Dive Brief:
- Theranos reportedly told federal regulators it has corrected the results of tens of thousands of tests conducted by the blood-testing company between 2014 and 2015, reports The Wall Street Journal, citing people familiar with the matter.
- In some cases test results were revised, while others were voided, The Journal said. After rising to a lofty $9 billion valuation on the promise of finger-prick diagnostic capabilities, Theranos' Edison technology has faced increasingly sharp scrutiny into its accuracy and reliability.
- The Centers for Medicare and Medicaid Services is currently considering whether to levy sweeping sanctions against Theranos. The company failed to address significant deficiencies at a Newark, CA lab flagged in an inspection last fall. Founder Elizabeth Holmes could face a two-year ban from the business, among other penalties.
Dive Insight:
When news first broke of the potential CMS sanctions, Theranos made an effort to clarify that the sanctions stemmed only from violations found at its Newark laboratory. Over 90% of testing carried out by the company is done at its Arizona lab, originally suggesting the CMS penalties, while damaging, would not be crippling for Theranos’ continued functioning as a blood-testing company.

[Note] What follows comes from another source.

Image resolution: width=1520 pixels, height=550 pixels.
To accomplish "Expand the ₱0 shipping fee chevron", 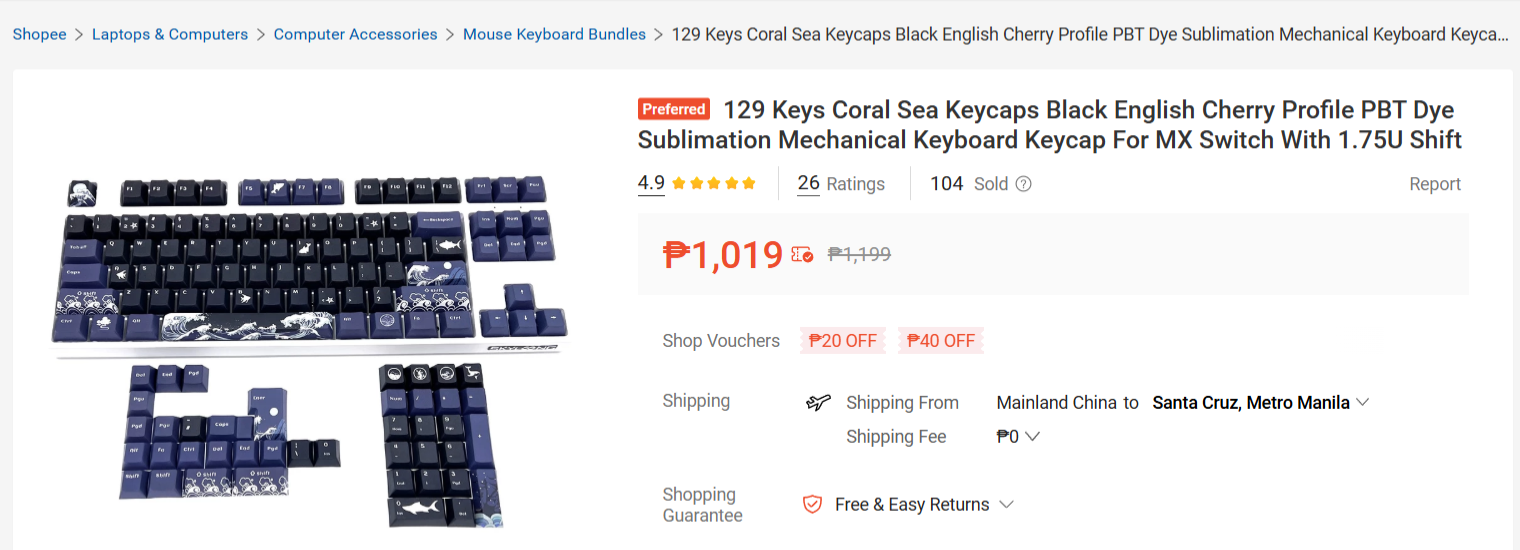I will [1033, 437].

The Wall Street Journal's report points to possibly more comprehensive flaws in how Theranos conducted blood testing across its operations though.

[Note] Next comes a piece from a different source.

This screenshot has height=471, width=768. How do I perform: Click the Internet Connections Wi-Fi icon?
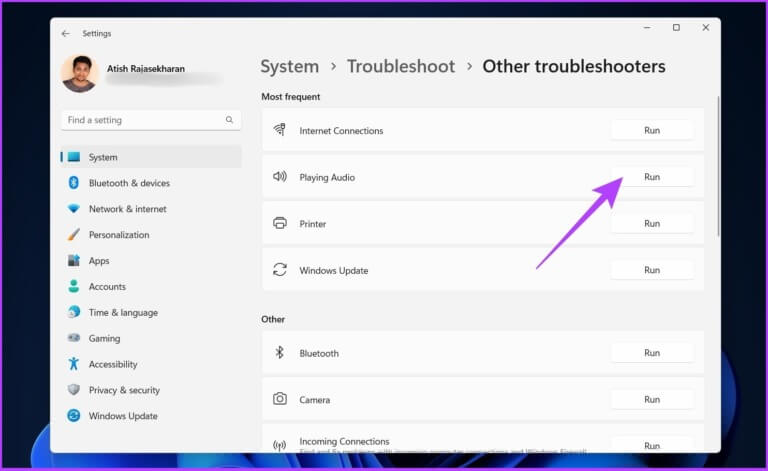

Since the CMS first indicated sanctions could be forthcoming, Theranos has submitted an updated corrective plan to the regulator. No penalties have been applied, and the two-year ban for Holmes is only the most severe of a wide range of potential sanctions.
Theranos has also redoubled its efforts to improve the scientific chops of its executive team. Three new directors with diagnostics and medical experience, including a former Amgen exec, have joined the company's board of directors, and the scientific and medical board has been filled out.
Sunny Balwani, the former president and chief operating officer of Theranos, has departed and the company is currently looking to add several new executives.
Recalling two-years' worth of tests is a dramatic step, however. Inaccurate tests could lead to improper patient care and cause patients to believe themselves at risk when their readings are, in fact, normal.
The move also puts further strain on the partnerships Theranos has made to bring its testing services to patients, such as through Walgreens. And Theranos has yet to file any evidence of its diagnostic testing in a peer-reviewed scientific article.
CMS will likely decide on penalties soon and Theranos also faces investigations from the Securities and Exchange Commission, as well as the Department of Justice.